> [What is required]: Since only part of the material below is wanted, output exactly the lines from the one with "The image size is (940, 469)." up to and including the one with "Task: Click the Principle".
========================================
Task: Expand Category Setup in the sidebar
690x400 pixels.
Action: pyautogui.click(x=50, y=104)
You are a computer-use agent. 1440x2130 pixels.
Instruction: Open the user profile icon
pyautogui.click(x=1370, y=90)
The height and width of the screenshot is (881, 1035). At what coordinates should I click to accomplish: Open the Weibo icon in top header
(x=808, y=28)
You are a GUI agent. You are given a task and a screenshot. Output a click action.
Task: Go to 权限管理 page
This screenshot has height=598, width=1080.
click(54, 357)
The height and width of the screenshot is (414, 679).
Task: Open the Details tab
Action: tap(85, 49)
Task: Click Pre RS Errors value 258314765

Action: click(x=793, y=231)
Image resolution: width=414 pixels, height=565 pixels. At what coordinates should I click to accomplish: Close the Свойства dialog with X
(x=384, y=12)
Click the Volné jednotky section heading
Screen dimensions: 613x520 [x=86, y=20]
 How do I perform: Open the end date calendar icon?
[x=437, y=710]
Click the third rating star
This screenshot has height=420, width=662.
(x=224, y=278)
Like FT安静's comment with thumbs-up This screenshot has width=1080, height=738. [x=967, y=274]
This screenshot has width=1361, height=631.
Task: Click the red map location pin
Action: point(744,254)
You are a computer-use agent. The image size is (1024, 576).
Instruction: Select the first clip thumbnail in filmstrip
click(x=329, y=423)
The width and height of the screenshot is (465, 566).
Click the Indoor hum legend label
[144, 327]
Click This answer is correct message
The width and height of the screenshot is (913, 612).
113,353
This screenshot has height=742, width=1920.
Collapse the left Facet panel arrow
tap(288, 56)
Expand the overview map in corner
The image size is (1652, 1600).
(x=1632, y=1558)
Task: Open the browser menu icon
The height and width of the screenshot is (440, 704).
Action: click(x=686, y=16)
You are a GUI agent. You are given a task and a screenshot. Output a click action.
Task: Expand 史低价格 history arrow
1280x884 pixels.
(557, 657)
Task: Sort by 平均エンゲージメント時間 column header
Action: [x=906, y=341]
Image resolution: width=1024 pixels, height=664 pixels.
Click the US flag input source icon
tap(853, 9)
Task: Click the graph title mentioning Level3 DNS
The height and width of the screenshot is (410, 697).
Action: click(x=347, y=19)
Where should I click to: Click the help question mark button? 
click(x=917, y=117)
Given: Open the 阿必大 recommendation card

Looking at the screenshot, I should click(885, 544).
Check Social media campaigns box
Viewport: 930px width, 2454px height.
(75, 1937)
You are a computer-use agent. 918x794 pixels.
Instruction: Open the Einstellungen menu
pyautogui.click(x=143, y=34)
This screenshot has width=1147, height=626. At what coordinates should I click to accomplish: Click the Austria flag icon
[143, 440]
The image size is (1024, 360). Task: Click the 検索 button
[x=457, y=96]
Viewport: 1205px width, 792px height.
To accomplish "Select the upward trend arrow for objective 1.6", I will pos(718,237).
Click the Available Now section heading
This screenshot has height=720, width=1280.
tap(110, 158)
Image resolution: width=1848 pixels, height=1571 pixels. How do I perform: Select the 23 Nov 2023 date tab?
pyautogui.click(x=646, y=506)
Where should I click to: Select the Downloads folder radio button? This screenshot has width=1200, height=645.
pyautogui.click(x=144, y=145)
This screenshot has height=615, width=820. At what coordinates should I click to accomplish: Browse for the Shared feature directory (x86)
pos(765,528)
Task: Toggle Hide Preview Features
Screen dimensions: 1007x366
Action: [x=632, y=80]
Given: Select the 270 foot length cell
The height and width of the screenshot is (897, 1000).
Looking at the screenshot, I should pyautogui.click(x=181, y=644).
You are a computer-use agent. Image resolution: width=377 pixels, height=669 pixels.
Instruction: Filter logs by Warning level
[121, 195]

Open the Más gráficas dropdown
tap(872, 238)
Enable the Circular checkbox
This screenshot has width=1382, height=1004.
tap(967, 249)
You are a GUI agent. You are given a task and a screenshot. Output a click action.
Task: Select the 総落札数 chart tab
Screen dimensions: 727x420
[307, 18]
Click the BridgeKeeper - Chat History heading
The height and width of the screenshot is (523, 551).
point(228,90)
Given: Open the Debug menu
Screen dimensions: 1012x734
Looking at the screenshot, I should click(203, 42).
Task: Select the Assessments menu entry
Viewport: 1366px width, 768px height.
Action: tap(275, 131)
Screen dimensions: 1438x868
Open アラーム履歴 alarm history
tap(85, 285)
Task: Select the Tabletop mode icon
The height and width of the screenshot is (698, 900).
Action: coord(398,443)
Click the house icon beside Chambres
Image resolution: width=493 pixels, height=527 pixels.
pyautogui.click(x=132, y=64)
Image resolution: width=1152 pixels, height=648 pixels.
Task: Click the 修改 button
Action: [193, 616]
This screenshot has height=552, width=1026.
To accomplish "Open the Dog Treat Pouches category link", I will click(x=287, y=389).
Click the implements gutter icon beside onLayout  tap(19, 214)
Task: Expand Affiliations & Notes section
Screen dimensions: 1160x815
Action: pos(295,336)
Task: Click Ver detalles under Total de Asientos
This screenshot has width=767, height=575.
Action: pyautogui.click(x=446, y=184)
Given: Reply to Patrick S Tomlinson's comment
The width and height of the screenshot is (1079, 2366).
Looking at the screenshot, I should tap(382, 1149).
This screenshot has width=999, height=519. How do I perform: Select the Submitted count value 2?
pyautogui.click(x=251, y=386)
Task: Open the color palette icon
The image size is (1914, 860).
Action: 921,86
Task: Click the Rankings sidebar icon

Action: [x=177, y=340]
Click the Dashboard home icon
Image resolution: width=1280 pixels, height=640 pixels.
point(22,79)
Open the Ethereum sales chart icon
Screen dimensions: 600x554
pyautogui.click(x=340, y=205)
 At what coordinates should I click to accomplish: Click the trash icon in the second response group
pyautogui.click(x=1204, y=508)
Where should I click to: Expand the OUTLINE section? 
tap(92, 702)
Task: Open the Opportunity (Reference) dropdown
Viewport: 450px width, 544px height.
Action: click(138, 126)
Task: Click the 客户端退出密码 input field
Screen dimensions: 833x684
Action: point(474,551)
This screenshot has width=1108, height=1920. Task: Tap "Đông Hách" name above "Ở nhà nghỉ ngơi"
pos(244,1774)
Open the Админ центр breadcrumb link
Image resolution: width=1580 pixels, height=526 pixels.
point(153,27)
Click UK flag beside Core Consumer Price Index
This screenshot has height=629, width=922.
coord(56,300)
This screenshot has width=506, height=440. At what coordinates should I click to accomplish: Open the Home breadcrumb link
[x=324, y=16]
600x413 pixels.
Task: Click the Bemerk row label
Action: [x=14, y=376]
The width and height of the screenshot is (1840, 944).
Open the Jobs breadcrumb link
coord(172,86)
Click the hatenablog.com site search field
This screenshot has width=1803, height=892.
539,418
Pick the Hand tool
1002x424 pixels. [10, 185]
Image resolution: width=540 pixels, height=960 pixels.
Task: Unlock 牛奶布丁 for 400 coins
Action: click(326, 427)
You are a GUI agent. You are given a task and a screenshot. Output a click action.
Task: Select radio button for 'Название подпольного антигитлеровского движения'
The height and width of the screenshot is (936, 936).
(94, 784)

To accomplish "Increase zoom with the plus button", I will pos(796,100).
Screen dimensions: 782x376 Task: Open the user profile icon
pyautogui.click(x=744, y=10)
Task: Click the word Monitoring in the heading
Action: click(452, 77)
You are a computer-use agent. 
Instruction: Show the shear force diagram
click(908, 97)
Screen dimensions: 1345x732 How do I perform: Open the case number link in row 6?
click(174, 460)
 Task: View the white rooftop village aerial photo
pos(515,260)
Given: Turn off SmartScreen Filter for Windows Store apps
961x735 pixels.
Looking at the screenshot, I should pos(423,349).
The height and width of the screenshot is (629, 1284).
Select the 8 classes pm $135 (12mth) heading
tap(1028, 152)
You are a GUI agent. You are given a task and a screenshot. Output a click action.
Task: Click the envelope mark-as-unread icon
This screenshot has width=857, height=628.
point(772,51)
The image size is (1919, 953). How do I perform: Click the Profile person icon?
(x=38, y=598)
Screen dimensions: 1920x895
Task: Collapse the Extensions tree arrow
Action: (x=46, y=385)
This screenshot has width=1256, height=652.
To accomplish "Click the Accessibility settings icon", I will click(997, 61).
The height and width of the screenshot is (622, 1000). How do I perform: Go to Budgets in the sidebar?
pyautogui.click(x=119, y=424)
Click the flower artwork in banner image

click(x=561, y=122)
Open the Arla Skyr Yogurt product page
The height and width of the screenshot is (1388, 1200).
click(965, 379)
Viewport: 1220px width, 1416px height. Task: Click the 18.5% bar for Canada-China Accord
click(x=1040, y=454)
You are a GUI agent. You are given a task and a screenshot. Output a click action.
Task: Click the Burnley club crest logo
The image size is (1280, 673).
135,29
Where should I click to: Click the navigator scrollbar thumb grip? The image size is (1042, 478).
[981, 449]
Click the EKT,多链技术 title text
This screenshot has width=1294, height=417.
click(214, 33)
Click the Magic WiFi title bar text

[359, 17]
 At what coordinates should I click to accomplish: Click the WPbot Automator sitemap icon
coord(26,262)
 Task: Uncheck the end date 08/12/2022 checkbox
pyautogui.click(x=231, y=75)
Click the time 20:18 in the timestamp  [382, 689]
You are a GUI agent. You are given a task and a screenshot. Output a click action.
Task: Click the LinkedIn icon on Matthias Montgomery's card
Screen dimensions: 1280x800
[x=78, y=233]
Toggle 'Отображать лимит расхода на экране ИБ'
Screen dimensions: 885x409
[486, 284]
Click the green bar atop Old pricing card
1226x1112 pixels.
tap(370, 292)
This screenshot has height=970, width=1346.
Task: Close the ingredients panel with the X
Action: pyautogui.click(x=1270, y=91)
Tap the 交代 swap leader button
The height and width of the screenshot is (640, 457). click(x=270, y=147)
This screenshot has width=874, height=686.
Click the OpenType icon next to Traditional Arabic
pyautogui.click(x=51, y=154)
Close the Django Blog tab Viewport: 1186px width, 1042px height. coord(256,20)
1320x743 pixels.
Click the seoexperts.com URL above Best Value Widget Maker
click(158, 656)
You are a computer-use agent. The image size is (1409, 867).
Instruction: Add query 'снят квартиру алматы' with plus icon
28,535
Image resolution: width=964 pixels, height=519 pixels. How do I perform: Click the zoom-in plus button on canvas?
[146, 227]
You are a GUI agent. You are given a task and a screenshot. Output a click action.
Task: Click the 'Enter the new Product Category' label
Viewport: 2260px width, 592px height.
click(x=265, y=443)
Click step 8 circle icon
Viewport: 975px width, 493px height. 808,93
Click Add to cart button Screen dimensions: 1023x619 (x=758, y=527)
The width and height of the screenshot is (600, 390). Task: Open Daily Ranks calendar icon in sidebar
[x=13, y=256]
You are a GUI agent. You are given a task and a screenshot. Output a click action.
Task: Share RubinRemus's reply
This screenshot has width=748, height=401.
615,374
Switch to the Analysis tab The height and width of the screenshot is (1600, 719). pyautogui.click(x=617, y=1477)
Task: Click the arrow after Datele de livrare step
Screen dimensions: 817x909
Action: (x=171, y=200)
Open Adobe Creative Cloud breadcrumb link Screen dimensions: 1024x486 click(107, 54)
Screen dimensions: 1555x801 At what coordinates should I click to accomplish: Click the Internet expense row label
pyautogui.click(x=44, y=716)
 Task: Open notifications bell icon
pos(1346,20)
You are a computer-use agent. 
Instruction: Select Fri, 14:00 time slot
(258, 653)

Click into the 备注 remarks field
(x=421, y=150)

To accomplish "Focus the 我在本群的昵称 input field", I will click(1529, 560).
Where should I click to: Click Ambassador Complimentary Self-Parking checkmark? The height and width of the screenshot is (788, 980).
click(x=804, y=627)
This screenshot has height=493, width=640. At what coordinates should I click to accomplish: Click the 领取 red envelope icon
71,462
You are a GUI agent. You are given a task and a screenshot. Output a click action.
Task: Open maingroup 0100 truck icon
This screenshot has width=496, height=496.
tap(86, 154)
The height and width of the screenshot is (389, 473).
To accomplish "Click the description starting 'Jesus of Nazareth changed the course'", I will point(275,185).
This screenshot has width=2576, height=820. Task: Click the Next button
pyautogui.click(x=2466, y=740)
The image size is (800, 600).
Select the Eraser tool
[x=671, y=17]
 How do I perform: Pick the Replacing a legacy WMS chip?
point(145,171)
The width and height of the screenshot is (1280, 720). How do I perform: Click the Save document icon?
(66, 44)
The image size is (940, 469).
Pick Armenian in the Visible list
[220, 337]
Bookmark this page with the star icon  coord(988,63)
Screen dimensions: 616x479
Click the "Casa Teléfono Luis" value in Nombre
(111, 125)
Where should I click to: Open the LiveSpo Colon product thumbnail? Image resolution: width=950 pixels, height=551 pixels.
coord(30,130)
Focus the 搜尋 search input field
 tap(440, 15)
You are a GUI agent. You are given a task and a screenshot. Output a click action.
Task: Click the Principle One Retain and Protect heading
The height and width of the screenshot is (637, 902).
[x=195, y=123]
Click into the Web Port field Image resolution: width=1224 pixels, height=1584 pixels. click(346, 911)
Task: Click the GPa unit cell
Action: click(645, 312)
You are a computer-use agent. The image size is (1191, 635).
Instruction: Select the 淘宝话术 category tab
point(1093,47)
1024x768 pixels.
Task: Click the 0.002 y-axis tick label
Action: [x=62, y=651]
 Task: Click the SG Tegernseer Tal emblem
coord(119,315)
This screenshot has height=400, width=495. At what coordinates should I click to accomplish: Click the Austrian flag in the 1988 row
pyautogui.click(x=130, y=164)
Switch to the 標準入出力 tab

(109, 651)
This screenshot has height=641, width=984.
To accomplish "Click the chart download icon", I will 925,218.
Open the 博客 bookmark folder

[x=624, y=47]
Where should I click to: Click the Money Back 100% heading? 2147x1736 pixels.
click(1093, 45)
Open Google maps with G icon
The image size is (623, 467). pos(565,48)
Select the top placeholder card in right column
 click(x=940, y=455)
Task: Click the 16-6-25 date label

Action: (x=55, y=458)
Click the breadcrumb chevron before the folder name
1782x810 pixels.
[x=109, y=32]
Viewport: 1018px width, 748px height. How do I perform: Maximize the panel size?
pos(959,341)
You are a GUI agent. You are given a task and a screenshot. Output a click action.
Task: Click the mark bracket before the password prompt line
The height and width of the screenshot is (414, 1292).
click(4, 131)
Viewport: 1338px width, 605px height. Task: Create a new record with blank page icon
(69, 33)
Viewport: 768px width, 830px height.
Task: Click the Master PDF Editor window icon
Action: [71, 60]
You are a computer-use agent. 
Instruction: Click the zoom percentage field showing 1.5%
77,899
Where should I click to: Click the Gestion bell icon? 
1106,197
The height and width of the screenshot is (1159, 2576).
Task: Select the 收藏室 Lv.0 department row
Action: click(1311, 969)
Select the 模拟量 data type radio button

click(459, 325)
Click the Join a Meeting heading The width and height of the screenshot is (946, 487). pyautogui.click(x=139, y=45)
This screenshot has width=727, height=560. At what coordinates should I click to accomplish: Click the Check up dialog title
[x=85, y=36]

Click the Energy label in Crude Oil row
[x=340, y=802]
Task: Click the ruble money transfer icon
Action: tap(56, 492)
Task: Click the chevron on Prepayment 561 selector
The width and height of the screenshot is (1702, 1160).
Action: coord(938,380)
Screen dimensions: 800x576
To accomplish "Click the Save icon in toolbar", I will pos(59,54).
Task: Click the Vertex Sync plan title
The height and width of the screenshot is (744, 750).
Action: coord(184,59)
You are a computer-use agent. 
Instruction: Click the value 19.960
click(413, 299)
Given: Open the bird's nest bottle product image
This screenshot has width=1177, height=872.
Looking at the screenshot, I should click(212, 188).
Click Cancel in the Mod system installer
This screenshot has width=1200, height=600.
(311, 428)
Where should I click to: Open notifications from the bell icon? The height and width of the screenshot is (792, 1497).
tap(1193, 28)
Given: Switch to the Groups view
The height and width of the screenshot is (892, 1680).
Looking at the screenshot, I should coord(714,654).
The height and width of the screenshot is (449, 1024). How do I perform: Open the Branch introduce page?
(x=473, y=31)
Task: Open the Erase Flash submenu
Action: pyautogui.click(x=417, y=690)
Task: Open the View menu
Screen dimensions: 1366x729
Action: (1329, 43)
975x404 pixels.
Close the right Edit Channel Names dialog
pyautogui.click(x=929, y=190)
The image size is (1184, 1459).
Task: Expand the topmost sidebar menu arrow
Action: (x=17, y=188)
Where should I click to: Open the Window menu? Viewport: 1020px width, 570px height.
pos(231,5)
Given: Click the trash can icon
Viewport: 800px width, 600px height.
========================================
> [Answer area]:
The image size is (940, 469).
Pick Armenian in the Visible list
[220, 337]
Bookmark this page with the star icon  coord(988,63)
Screen dimensions: 616x479
Click the "Casa Teléfono Luis" value in Nombre
(111, 125)
Where should I click to: Open the LiveSpo Colon product thumbnail? Image resolution: width=950 pixels, height=551 pixels.
coord(30,130)
Focus the 搜尋 search input field
 tap(440, 15)
You are a GUI agent. You are given a task and a screenshot. Output a click action.
Task: Click the Principle One Retain and Protect heading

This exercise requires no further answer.